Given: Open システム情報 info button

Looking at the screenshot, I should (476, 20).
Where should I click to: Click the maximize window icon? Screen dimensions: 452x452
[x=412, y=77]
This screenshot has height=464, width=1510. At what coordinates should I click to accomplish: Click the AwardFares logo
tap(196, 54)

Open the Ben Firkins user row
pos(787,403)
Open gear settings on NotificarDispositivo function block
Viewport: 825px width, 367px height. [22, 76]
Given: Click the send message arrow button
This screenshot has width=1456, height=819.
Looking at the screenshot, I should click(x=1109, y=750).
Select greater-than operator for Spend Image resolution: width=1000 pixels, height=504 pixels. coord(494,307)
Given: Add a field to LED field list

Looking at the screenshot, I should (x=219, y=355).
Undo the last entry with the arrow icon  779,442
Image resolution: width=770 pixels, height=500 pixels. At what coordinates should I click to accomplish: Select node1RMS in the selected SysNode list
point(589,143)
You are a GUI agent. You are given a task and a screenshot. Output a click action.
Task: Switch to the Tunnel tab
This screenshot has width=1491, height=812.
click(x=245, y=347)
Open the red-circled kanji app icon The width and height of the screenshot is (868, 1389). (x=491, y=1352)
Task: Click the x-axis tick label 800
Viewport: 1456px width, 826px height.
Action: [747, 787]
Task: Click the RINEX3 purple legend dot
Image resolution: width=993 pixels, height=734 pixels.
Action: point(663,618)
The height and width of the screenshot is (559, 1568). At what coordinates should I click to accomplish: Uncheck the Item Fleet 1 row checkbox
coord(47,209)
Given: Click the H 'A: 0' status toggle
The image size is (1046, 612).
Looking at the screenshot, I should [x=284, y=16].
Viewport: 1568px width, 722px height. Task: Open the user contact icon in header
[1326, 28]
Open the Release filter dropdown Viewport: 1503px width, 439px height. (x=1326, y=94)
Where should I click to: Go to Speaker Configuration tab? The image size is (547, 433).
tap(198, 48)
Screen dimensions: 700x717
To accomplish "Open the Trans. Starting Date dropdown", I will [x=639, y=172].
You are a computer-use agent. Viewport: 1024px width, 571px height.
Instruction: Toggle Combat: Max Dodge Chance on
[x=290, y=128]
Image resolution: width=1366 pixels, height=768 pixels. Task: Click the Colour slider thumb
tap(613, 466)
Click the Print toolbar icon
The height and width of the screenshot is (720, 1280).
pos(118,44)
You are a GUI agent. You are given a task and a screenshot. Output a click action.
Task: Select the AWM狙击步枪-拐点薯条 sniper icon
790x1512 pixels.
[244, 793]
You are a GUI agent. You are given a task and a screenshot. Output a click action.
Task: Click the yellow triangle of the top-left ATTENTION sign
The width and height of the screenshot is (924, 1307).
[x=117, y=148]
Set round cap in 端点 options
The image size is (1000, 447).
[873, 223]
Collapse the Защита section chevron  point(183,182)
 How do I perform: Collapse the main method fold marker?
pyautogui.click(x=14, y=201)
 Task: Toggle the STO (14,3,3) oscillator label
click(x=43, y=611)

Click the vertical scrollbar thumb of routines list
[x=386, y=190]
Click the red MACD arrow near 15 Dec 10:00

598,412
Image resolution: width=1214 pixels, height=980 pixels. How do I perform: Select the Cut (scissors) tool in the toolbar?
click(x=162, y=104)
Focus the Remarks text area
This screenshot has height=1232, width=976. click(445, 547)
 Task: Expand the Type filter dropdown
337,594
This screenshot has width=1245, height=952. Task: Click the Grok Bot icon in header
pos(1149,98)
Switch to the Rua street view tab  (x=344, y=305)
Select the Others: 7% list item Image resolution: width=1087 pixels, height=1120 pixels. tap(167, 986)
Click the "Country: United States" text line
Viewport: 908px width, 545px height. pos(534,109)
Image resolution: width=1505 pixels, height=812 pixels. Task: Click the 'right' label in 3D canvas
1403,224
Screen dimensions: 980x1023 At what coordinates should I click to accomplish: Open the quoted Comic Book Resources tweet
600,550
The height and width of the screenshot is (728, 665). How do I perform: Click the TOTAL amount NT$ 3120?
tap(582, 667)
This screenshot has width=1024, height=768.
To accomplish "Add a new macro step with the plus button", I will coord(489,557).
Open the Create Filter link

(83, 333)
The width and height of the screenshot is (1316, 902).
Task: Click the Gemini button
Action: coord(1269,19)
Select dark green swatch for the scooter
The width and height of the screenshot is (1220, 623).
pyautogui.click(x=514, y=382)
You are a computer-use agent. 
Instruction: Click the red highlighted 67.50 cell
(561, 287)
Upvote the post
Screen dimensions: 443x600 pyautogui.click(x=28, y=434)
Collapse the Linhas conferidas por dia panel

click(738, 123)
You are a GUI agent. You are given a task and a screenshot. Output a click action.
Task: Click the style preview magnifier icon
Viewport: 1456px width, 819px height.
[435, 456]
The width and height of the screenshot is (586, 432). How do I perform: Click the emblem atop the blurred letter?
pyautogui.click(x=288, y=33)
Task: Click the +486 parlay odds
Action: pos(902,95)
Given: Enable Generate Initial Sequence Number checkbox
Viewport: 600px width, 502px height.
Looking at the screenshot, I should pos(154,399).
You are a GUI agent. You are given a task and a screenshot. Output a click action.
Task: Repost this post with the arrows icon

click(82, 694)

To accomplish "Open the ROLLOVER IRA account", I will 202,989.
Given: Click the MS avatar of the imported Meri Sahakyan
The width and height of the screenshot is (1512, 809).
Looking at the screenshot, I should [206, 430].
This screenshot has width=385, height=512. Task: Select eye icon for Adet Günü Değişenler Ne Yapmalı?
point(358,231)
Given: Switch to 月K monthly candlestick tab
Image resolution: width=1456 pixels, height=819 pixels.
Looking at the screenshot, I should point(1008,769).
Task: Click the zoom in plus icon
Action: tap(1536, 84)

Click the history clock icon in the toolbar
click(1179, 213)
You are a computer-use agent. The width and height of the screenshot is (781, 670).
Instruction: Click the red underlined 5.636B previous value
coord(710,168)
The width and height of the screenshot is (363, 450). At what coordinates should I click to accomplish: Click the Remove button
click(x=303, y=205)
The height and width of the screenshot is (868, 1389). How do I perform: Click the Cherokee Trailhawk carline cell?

→ **What you have to do**
Rewrite all the records above with every "Where should I click to" changed to "Where do I click to" and everything else left as it is.

→ **Finished answer**
Given: Open システム情報 info button

Looking at the screenshot, I should (476, 20).
Where do I click to: Click the maximize window icon? Screen dimensions: 452x452
[x=412, y=77]
This screenshot has height=464, width=1510. At what coordinates should I click to accomplish: Click the AwardFares logo
tap(196, 54)

Open the Ben Firkins user row
pos(787,403)
Open gear settings on NotificarDispositivo function block
Viewport: 825px width, 367px height. [22, 76]
Given: Click the send message arrow button
This screenshot has width=1456, height=819.
Looking at the screenshot, I should click(x=1109, y=750).
Select greater-than operator for Spend Image resolution: width=1000 pixels, height=504 pixels. coord(494,307)
Given: Add a field to LED field list

Looking at the screenshot, I should (x=219, y=355).
Undo the last entry with the arrow icon  779,442
Image resolution: width=770 pixels, height=500 pixels. At what coordinates should I click to accomplish: Select node1RMS in the selected SysNode list
point(589,143)
You are a GUI agent. You are given a task and a screenshot. Output a click action.
Task: Switch to the Tunnel tab
This screenshot has width=1491, height=812.
click(x=245, y=347)
Open the red-circled kanji app icon The width and height of the screenshot is (868, 1389). (x=491, y=1352)
Task: Click the x-axis tick label 800
Viewport: 1456px width, 826px height.
Action: [747, 787]
Task: Click the RINEX3 purple legend dot
Image resolution: width=993 pixels, height=734 pixels.
Action: point(663,618)
The height and width of the screenshot is (559, 1568). At what coordinates should I click to accomplish: Uncheck the Item Fleet 1 row checkbox
coord(47,209)
Given: Click the H 'A: 0' status toggle
The image size is (1046, 612).
Looking at the screenshot, I should [x=284, y=16].
Viewport: 1568px width, 722px height. Task: Open the user contact icon in header
[1326, 28]
Open the Release filter dropdown Viewport: 1503px width, 439px height. (x=1326, y=94)
Where do I click to: Go to Speaker Configuration tab? The image size is (547, 433).
tap(198, 48)
Screen dimensions: 700x717
To accomplish "Open the Trans. Starting Date dropdown", I will [x=639, y=172].
You are a computer-use agent. Viewport: 1024px width, 571px height.
Instruction: Toggle Combat: Max Dodge Chance on
[x=290, y=128]
Image resolution: width=1366 pixels, height=768 pixels. Task: Click the Colour slider thumb
tap(613, 466)
Click the Print toolbar icon
The height and width of the screenshot is (720, 1280).
pos(118,44)
You are a GUI agent. You are given a task and a screenshot. Output a click action.
Task: Select the AWM狙击步枪-拐点薯条 sniper icon
790x1512 pixels.
[244, 793]
You are a GUI agent. You are given a task and a screenshot. Output a click action.
Task: Click the yellow triangle of the top-left ATTENTION sign
The width and height of the screenshot is (924, 1307).
[x=117, y=148]
Set round cap in 端点 options
The image size is (1000, 447).
[873, 223]
Collapse the Защита section chevron  point(183,182)
 How do I perform: Collapse the main method fold marker?
pyautogui.click(x=14, y=201)
 Task: Toggle the STO (14,3,3) oscillator label
click(x=43, y=611)

Click the vertical scrollbar thumb of routines list
[x=386, y=190]
Click the red MACD arrow near 15 Dec 10:00

598,412
Image resolution: width=1214 pixels, height=980 pixels. How do I perform: Select the Cut (scissors) tool in the toolbar?
click(x=162, y=104)
Focus the Remarks text area
This screenshot has height=1232, width=976. click(445, 547)
 Task: Expand the Type filter dropdown
337,594
This screenshot has width=1245, height=952. Task: Click the Grok Bot icon in header
pos(1149,98)
Switch to the Rua street view tab  (x=344, y=305)
Select the Others: 7% list item Image resolution: width=1087 pixels, height=1120 pixels. tap(167, 986)
Click the "Country: United States" text line
Viewport: 908px width, 545px height. pos(534,109)
Image resolution: width=1505 pixels, height=812 pixels. Task: Click the 'right' label in 3D canvas
1403,224
Screen dimensions: 980x1023 At what coordinates should I click to accomplish: Open the quoted Comic Book Resources tweet
600,550
The height and width of the screenshot is (728, 665). How do I perform: Click the TOTAL amount NT$ 3120?
tap(582, 667)
This screenshot has width=1024, height=768.
To accomplish "Add a new macro step with the plus button", I will coord(489,557).
Open the Create Filter link

(83, 333)
The width and height of the screenshot is (1316, 902).
Task: Click the Gemini button
Action: coord(1269,19)
Select dark green swatch for the scooter
The width and height of the screenshot is (1220, 623).
pyautogui.click(x=514, y=382)
You are a computer-use agent. 
Instruction: Click the red highlighted 67.50 cell
(561, 287)
Upvote the post
Screen dimensions: 443x600 pyautogui.click(x=28, y=434)
Collapse the Linhas conferidas por dia panel

click(738, 123)
You are a GUI agent. You are given a task and a screenshot. Output a click action.
Task: Click the style preview magnifier icon
Viewport: 1456px width, 819px height.
[435, 456]
The width and height of the screenshot is (586, 432). How do I perform: Click the emblem atop the blurred letter?
pyautogui.click(x=288, y=33)
Task: Click the +486 parlay odds
Action: pos(902,95)
Given: Enable Generate Initial Sequence Number checkbox
Viewport: 600px width, 502px height.
Looking at the screenshot, I should pos(154,399).
You are a GUI agent. You are given a task and a screenshot. Output a click action.
Task: Repost this post with the arrows icon

click(82, 694)

To accomplish "Open the ROLLOVER IRA account", I will 202,989.
Given: Click the MS avatar of the imported Meri Sahakyan
The width and height of the screenshot is (1512, 809).
Looking at the screenshot, I should [206, 430].
This screenshot has width=385, height=512. Task: Select eye icon for Adet Günü Değişenler Ne Yapmalı?
point(358,231)
Given: Switch to 月K monthly candlestick tab
Image resolution: width=1456 pixels, height=819 pixels.
Looking at the screenshot, I should point(1008,769).
Task: Click the zoom in plus icon
Action: tap(1536, 84)

Click the history clock icon in the toolbar
click(1179, 213)
You are a computer-use agent. The width and height of the screenshot is (781, 670).
Instruction: Click the red underlined 5.636B previous value
coord(710,168)
The width and height of the screenshot is (363, 450). At what coordinates should I click to accomplish: Click the Remove button
click(x=303, y=205)
The height and width of the screenshot is (868, 1389). How do I perform: Click the Cherokee Trailhawk carline cell?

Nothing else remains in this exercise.